Bu iniş süresini en aza indirecek eğrinin şekli nedir? Bu problem, matematik tarihinde Brakistokron problemi olarak bilinir. Yunanca kökenli iki kelimeden oluşur: “Brakhistos” (en kısa) ve “Kronos” (zaman). Bu haliyle, brakistokron kelimesi doğrudan “en kısa zamanda” gerçekleşen hareket anlamına gelir.

Brakistokron problemi, 1696 yılında Johann Bernoulli tarafından ortaya atılan açık bir meydan okumaydı. Kendisini devrinin en yetkin matematikçisi olarak gören Johann, bu soruyla hem kardeşine hem de Leibniz’e ve artık matematikle aktif olarak ilgilenmeyen yaşlı Isaac Newton’a üstünlüğünü kanıtlamak istiyordu.

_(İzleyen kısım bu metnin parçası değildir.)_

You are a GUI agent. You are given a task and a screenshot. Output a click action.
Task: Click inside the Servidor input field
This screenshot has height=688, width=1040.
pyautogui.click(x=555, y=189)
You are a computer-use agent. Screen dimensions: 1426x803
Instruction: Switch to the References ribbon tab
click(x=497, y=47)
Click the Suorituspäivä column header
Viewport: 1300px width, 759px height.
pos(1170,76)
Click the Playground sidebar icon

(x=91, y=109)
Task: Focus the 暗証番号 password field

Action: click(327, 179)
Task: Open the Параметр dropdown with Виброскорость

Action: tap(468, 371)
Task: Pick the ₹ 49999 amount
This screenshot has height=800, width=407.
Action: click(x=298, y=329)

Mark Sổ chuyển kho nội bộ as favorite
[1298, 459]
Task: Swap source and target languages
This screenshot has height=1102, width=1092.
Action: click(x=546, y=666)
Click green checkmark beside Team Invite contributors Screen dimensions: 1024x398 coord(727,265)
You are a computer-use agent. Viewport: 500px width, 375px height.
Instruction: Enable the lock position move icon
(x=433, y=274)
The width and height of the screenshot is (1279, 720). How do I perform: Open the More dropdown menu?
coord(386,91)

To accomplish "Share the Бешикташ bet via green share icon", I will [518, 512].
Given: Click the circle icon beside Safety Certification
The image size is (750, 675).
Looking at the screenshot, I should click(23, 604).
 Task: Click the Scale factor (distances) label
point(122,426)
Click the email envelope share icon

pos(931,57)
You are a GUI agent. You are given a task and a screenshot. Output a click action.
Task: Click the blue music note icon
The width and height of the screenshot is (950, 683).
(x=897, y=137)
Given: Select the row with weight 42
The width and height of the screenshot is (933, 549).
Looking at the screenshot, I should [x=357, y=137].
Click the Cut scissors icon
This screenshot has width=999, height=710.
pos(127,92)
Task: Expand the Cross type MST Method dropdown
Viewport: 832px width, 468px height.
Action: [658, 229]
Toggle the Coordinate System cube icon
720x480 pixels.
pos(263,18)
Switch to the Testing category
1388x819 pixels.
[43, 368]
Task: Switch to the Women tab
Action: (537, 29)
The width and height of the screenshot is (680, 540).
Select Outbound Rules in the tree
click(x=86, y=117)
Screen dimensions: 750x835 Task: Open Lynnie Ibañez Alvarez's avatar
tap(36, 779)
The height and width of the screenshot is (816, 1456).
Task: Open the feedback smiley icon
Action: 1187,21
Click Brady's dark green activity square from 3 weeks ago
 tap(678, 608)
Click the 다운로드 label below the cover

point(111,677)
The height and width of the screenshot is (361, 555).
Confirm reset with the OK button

Johann Bernoulli, brakistokron problemini Acta Eruditorum dergisinde yayımladı. İddiasına göre Bernoulli bu problemi iki haftalık bir çalışma sonunda çözmüştü. Şimdi de diğer matematikçileri çözüme dahil etmek, biraz da ne kadar iyi bir matematikçi olduğunu göstermek istiyordu Başta çözüm süresi olarak altı ay belirlemişti, ancak Leibniz’in önerisiyle bu süre uzatıldı..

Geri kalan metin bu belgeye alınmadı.